- [Action item] Please write out all of the entries without altering anything.

- [Information supplied]
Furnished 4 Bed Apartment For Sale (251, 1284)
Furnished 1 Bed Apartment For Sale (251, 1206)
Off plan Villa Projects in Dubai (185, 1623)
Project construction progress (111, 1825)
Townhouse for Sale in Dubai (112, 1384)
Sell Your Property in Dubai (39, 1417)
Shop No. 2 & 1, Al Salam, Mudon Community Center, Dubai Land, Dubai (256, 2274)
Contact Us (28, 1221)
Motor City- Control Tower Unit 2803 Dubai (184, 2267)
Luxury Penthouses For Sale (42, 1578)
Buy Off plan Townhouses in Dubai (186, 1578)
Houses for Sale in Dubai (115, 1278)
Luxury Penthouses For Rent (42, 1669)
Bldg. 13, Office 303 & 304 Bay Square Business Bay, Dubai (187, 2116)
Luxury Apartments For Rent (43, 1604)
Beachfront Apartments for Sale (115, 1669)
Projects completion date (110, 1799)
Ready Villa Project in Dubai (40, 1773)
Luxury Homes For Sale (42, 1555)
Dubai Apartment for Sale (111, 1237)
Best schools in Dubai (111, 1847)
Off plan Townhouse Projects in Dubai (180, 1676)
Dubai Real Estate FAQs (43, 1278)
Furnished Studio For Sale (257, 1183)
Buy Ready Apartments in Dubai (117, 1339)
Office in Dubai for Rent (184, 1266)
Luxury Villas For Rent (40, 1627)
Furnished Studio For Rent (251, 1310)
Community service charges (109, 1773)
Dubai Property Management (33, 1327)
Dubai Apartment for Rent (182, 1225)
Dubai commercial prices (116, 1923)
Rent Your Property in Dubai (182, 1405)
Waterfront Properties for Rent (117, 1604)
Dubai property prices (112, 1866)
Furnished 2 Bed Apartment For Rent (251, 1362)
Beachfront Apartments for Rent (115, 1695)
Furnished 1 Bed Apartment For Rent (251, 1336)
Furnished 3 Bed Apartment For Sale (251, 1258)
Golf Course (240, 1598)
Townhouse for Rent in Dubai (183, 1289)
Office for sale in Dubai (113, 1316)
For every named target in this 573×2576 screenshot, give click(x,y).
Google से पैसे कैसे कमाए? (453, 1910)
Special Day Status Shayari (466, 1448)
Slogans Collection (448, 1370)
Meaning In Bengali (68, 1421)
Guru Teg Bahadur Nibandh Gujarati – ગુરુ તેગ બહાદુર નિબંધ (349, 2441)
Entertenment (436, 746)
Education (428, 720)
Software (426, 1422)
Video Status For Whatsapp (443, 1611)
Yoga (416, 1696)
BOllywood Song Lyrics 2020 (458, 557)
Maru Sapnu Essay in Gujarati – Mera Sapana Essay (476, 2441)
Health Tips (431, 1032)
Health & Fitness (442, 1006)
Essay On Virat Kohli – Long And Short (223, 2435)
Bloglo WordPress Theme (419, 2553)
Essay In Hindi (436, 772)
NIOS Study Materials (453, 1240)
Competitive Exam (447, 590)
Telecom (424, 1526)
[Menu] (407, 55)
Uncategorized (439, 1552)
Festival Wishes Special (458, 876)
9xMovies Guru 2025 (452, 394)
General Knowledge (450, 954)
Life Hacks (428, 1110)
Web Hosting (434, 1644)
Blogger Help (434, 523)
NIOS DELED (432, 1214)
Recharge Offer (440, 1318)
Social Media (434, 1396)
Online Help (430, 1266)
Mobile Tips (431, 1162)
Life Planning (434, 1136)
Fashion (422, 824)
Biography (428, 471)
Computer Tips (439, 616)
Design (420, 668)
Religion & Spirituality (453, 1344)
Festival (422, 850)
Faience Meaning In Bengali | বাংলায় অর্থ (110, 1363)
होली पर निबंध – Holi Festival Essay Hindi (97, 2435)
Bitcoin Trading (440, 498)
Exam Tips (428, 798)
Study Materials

- [Result below]
Furnished 4 Bed Apartment For Sale (251, 1284)
Furnished 1 Bed Apartment For Sale (251, 1206)
Off plan Villa Projects in Dubai (185, 1623)
Project construction progress (111, 1825)
Townhouse for Sale in Dubai (112, 1384)
Sell Your Property in Dubai (39, 1417)
Shop No. 2 & 1, Al Salam, Mudon Community Center, Dubai Land, Dubai (256, 2274)
Contact Us (28, 1221)
Motor City- Control Tower Unit 2803 Dubai (184, 2267)
Luxury Penthouses For Sale (42, 1578)
Buy Off plan Townhouses in Dubai (186, 1578)
Houses for Sale in Dubai (115, 1278)
Luxury Penthouses For Rent (42, 1669)
Bldg. 13, Office 303 & 304 Bay Square Business Bay, Dubai (187, 2116)
Luxury Apartments For Rent (43, 1604)
Beachfront Apartments for Sale (115, 1669)
Projects completion date (110, 1799)
Ready Villa Project in Dubai (40, 1773)
Luxury Homes For Sale (42, 1555)
Dubai Apartment for Sale (111, 1237)
Best schools in Dubai (111, 1847)
Off plan Townhouse Projects in Dubai (180, 1676)
Dubai Real Estate FAQs (43, 1278)
Furnished Studio For Sale (257, 1183)
Buy Ready Apartments in Dubai (117, 1339)
Office in Dubai for Rent (184, 1266)
Luxury Villas For Rent (40, 1627)
Furnished Studio For Rent (251, 1310)
Community service charges (109, 1773)
Dubai Property Management (33, 1327)
Dubai Apartment for Rent (182, 1225)
Dubai commercial prices (116, 1923)
Rent Your Property in Dubai (182, 1405)
Waterfront Properties for Rent (117, 1604)
Dubai property prices (112, 1866)
Furnished 2 Bed Apartment For Rent (251, 1362)
Beachfront Apartments for Rent (115, 1695)
Furnished 1 Bed Apartment For Rent (251, 1336)
Furnished 3 Bed Apartment For Sale (251, 1258)
Golf Course (240, 1598)
Townhouse for Rent in Dubai (183, 1289)
Office for sale in Dubai (113, 1316)
For every named target in this 573×2576 screenshot, give click(x,y).
Google से पैसे कैसे कमाए? (453, 1910)
Special Day Status Shayari (466, 1448)
Slogans Collection (448, 1370)
Meaning In Bengali (68, 1421)
Guru Teg Bahadur Nibandh Gujarati – ગુરુ તેગ બહાદુર નિબંધ (349, 2441)
Entertenment (436, 746)
Education (428, 720)
Software (426, 1422)
Video Status For Whatsapp (443, 1611)
Yoga (416, 1696)
BOllywood Song Lyrics 2020 (458, 557)
Maru Sapnu Essay in Gujarati – Mera Sapana Essay (476, 2441)
Health Tips (431, 1032)
Health & Fitness (442, 1006)
Essay On Virat Kohli – Long And Short (223, 2435)
Bloglo WordPress Theme (419, 2553)
Essay In Hindi (436, 772)
NIOS Study Materials (453, 1240)
Competitive Exam (447, 590)
Telecom (424, 1526)
[Menu] (407, 55)
Uncategorized (439, 1552)
Festival Wishes Special (458, 876)
9xMovies Guru 2025 (452, 394)
General Knowledge (450, 954)
Life Hacks (428, 1110)
Web Hosting (434, 1644)
Blogger Help (434, 523)
NIOS DELED (432, 1214)
Recharge Offer (440, 1318)
Social Media (434, 1396)
Online Help (430, 1266)
Mobile Tips (431, 1162)
Life Planning (434, 1136)
Fashion (422, 824)
Biography (428, 471)
Computer Tips (439, 616)
Design (420, 668)
Religion & Spirituality (453, 1344)
Festival (422, 850)
Faience Meaning In Bengali | বাংলায় অর্থ (110, 1363)
होली पर निबंध – Holi Festival Essay Hindi (97, 2435)
Bitcoin Trading (440, 498)
Exam Tips (428, 798)
Study Materials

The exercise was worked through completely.